Looking back on the events,
pre- and post-independence in India, one cannot fail
to get the impression that although he did not lose hope
or
his faith
in his ideals Gandhi
might have died a disillusioned man. If not disillusioned,
certainly
heartsick at the turn of events. Did the bloodletting
that took place
at the time of partition
in the land where for over four decades he had preached
ahimsa indicate that
his philosophy had failed? Was this not the land of Mahavira
and Buddha?
It
did not end with partition. The bloodletting continues
to this day, in every
part of the subcontinent.
If
present indications
are anything to go by it
could continue well
into the
future. It can be seen,
therefore, that the
ground reality
is almost diametrically
opposed to the Gandhian
values that so many
Indians continue to extol in
public forums, be they
intellectuals,
social workers, politicians
or economists. The
ordinary Indian too continues
to revere the
memory of the Mahatma.
When the state of affairs
threatens to get out
of hand people still
go to
Rajghat to take a pledge
at the samadhi of the
Mahatma.
The
increasing hiatus between Gandhianism
and the policies
followed by Gandhi’s
successors, regardless
of their political
leanings, raises
fundamental questions.
For the people of
India, and for people
around the world
there can be no perception
of India, real or
imagined, where the
ideals of the Mahatma
do not loom large.
How is this contradiction
to be reconciled?
Because, if it is
not addressed and
is merely glossed
over at every public
place within the
country and without,
where the name of
Gandhi is taken,
India will not be
able to emerge unscathed
from this troubling
dissonance between
the precept and its
practice.
Seeing
that India itself has veered
so far away
from the Gandhian
mould it should
have been
possible to reject
Gandhi’s
philosophy out
of hand and move
forward without
a backward glance
at an ideal that
was considered
impractical;
or could not be
put into effect
in a land were
shallowness, hypocrisy
and untruthfulness
have become the
order of the day,
at least in public
life. In which
case, getting rid
of the baggage
of Gandhianism
and getting on
with the governance
of the
country in the
non-Gandhian mould
should have been
easy.

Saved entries
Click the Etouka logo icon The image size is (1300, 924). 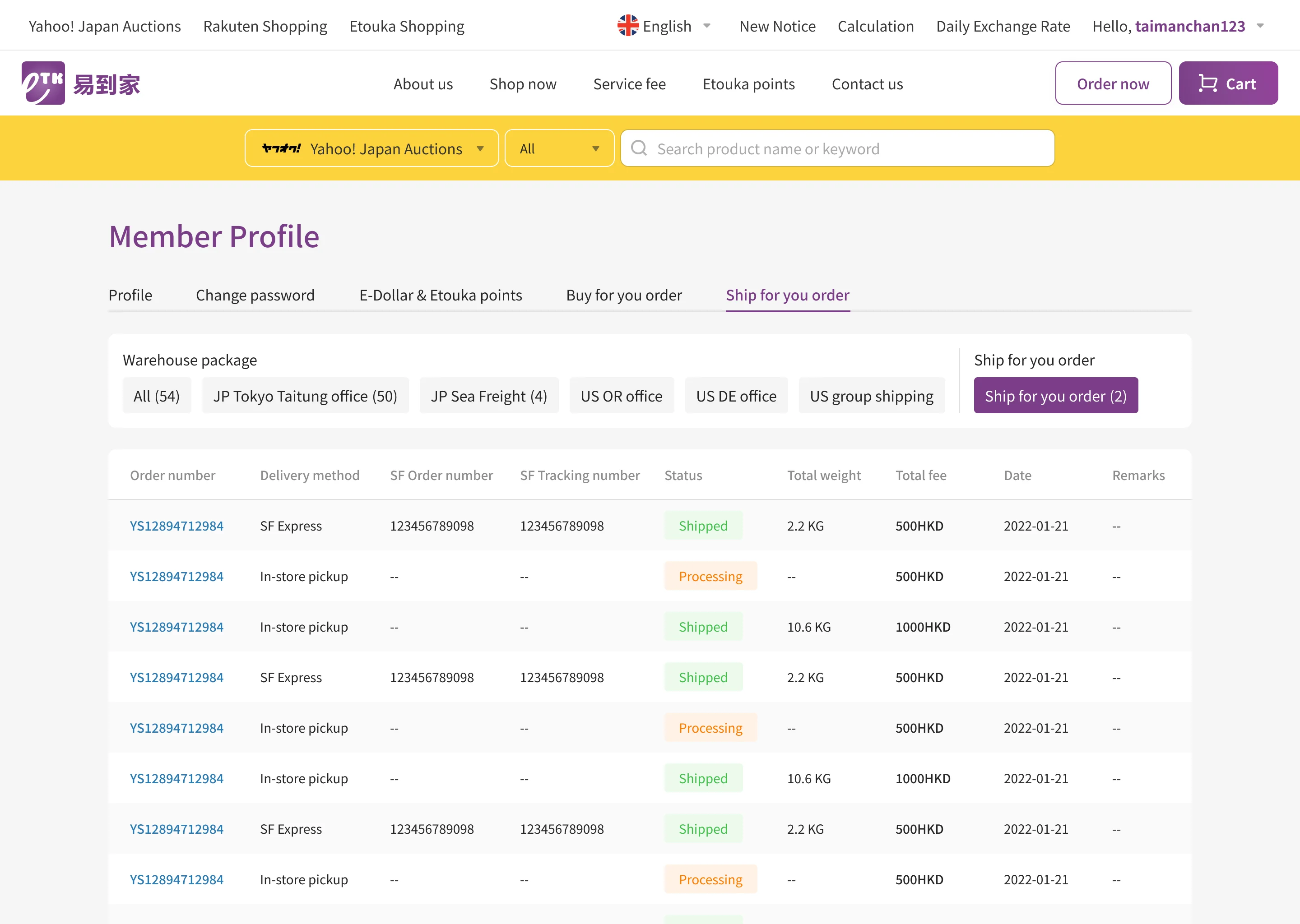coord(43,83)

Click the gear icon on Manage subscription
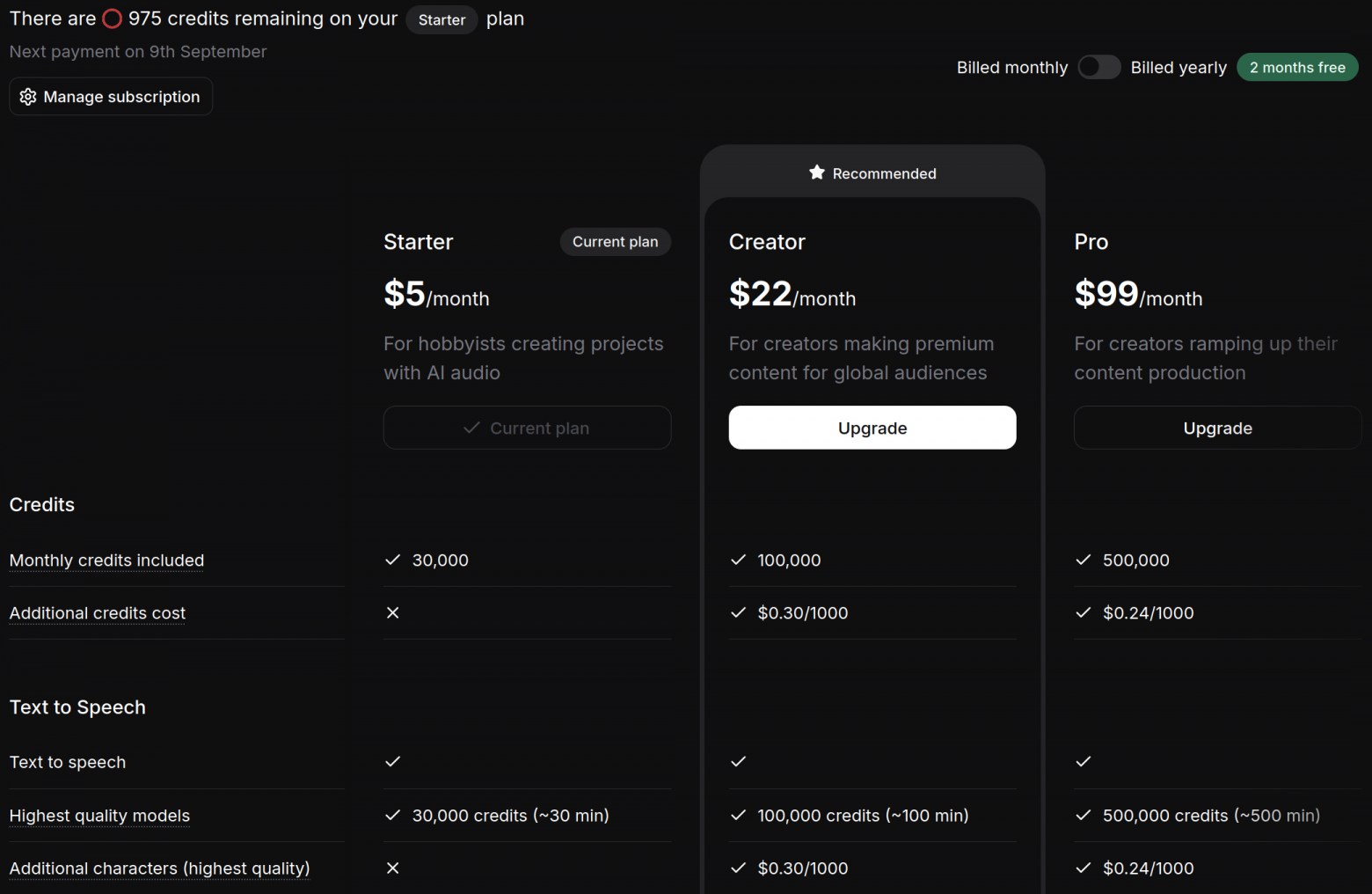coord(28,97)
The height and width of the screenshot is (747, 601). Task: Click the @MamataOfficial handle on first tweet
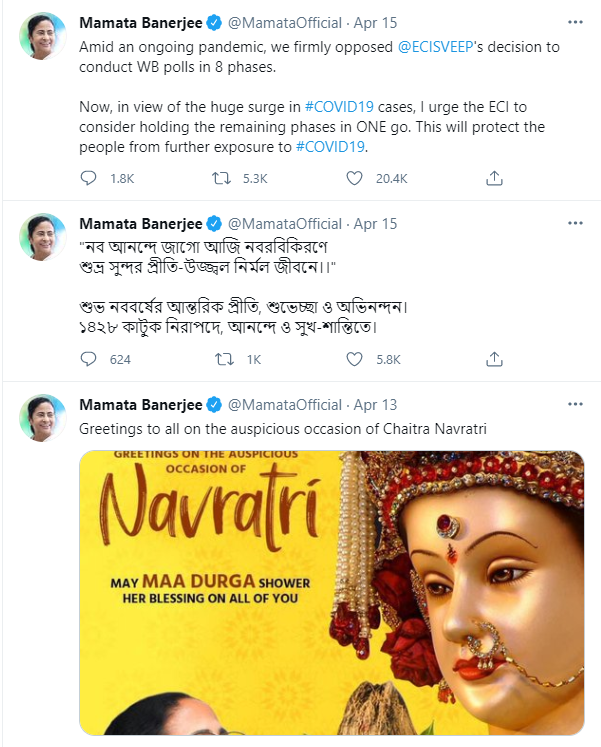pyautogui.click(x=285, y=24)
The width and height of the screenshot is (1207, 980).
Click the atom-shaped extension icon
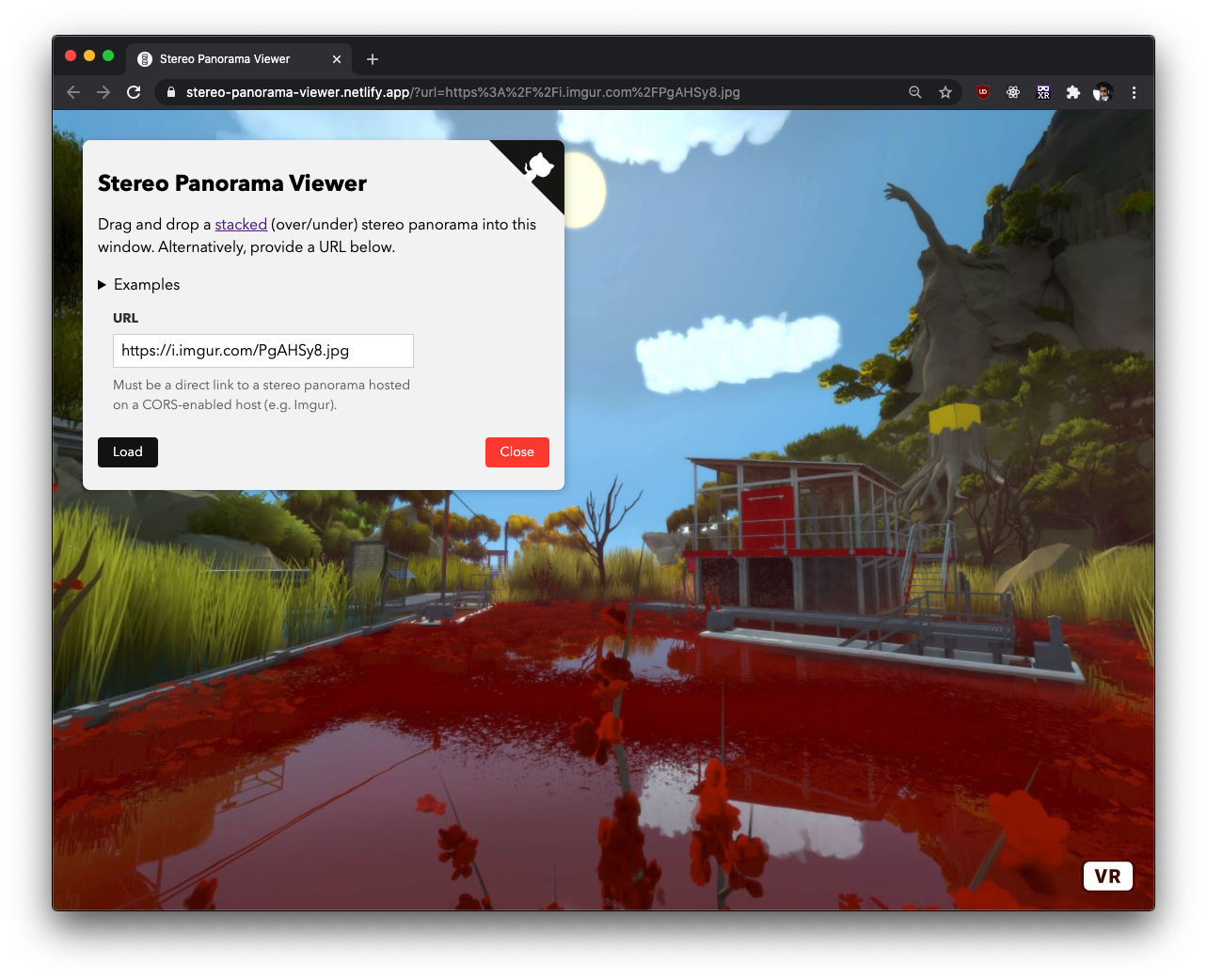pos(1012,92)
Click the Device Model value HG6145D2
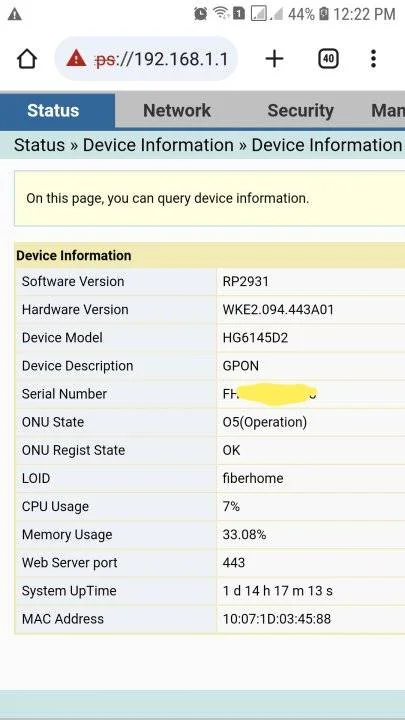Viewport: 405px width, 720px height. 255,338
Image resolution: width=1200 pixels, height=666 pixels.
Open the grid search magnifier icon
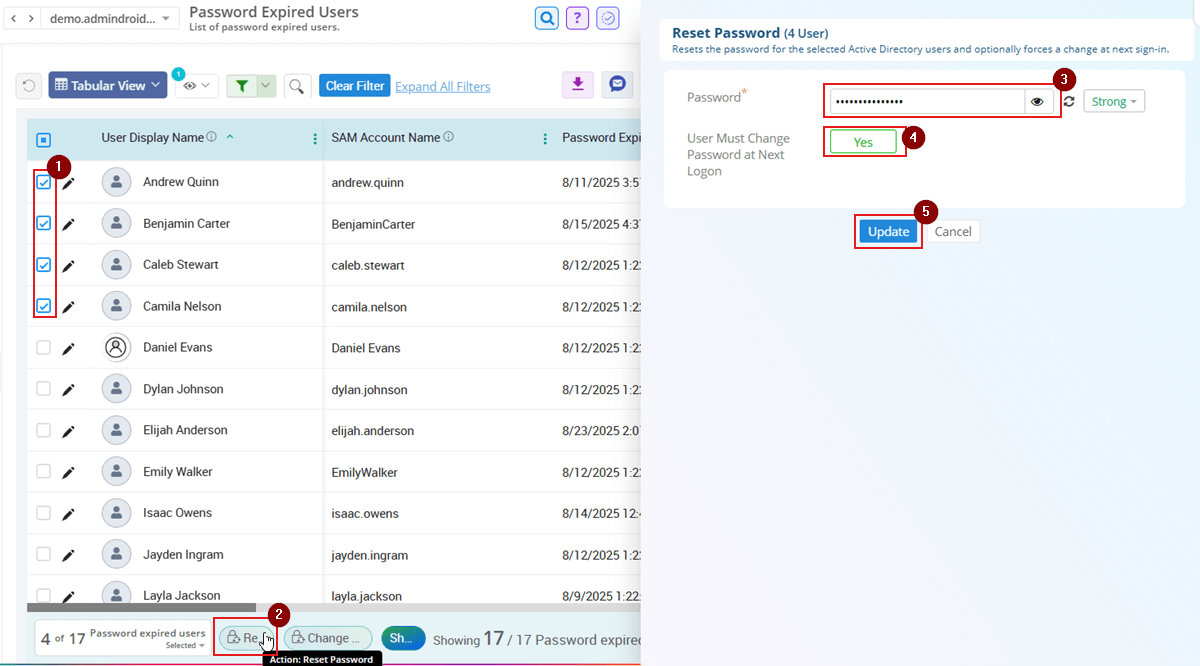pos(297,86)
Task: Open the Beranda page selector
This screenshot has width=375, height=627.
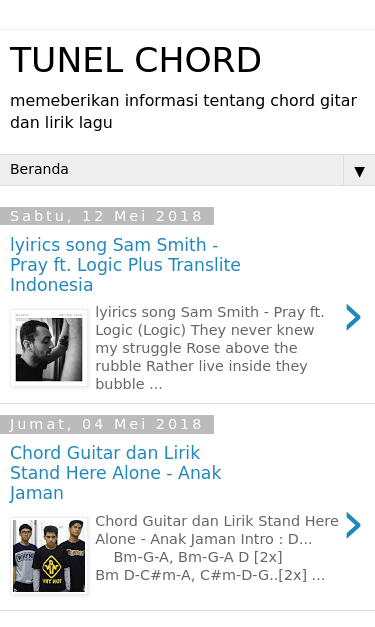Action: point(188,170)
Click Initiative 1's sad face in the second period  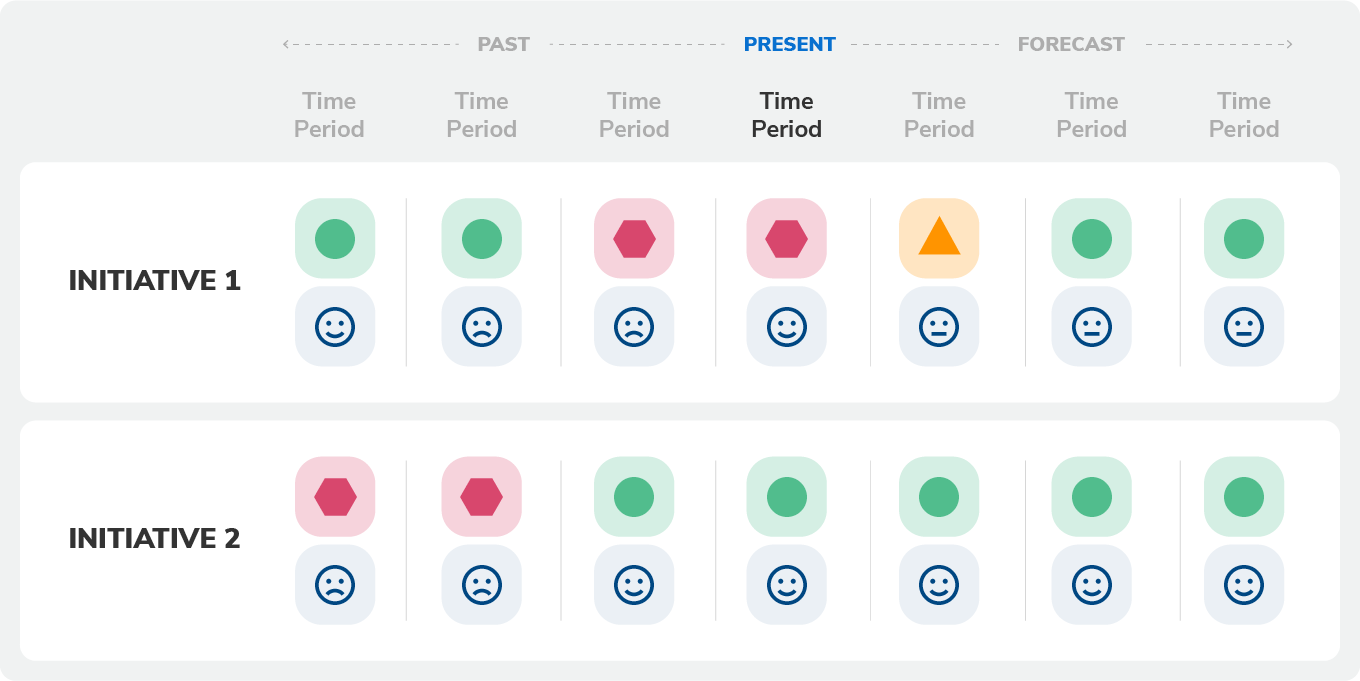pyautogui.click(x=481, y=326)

■ **Set of tasks**
a) Rename "screenshot" to "capture" in the records, starting at the line containing "The height and" and ending at the line containing "pos(297,86)", and return only those lines without the pictures.
b) Extend the passage on Gandhi's ideals and India's departure from them, picking up after its final sentence.
The text and the records have no connection to each other.

■ **Solved tasks**
a)
The height and width of the capture is (747, 601). Task: Click the @MamataOfficial handle on first tweet
pyautogui.click(x=285, y=24)
The width and height of the capture is (1207, 980).
Click the atom-shaped extension icon
pos(1012,92)
Click the Device Model value HG6145D2
Viewport: 405px width, 720px height. 255,338
Image resolution: width=1200 pixels, height=666 pixels.
Open the grid search magnifier icon
pos(297,86)

b)
This
has not been
the case. At
the same time
that untruthfulness
and venality
are in full cry, the
very
leaders
who have propelled
the country
in that direction
have not been
able to dispense with
the trumpeting
of
Gandhi’s
legacy because
of a lurking
fear that should
it be discarded
India would not
only
have lost its way, it would have lost its soul.
Then
there would be no turning back. The thought of that final
break, even shedding the pretence that is,
troubles these
peoples. They know that without the pretence they would not
be able to
face their countrymen, not at the hustings, not in public,
possibly not even in private. At a deeper level they are
not unaware that a final abandonment
of Gandhianism
would be tantamount to condemning themselves to a karmic
descent too horrid to contemplate. For, no matter how immoral
the lot that governs
the nation,
in their heart of hearts they are deeply religious, albeit
in a very warped sense of what their understanding of being
religious should be.
They also know
that in India the vast majority of their countrymen revere
the Mahatma and in spite of their poverty, deprivation and
misery still closely
adhere to the
thoughts and ideals of Gandhiji. For they are the ideals
of Vivekananda, Sri Aurobindo and so many other sages and
seers who moulded the character and
destiny of
India through the ages. That destiny that awaited India at
midnight of 15th August 1947 has still eluded the country.
Beneath the despair and turmoil
that afflicts
the land that destiny still awaits India. India will yet
produce the leaders who will take India to the pinnacle that
the Mahatma and the sages
before him
dreamed of. And therefore, the ideal cannot be lost sight
off. The ideal of Mahatma Gandhi is far too important for
the redemption of India, if
it is to find
its feet and its true destiny. For the very same reason it
is important for the world as well.
It
is necessary to go a step
further.
The reasons
as to why,
when the
majority
of Indians believe
in
it
and the political
leaders profess
to believe
in it, Gandhianism
has not
prevailed
in the country
of its origin
have to
be gone
into. The
main reason
could be
the difficulty
of transplanting
the Gandhian
ideal of
the early 20th
century.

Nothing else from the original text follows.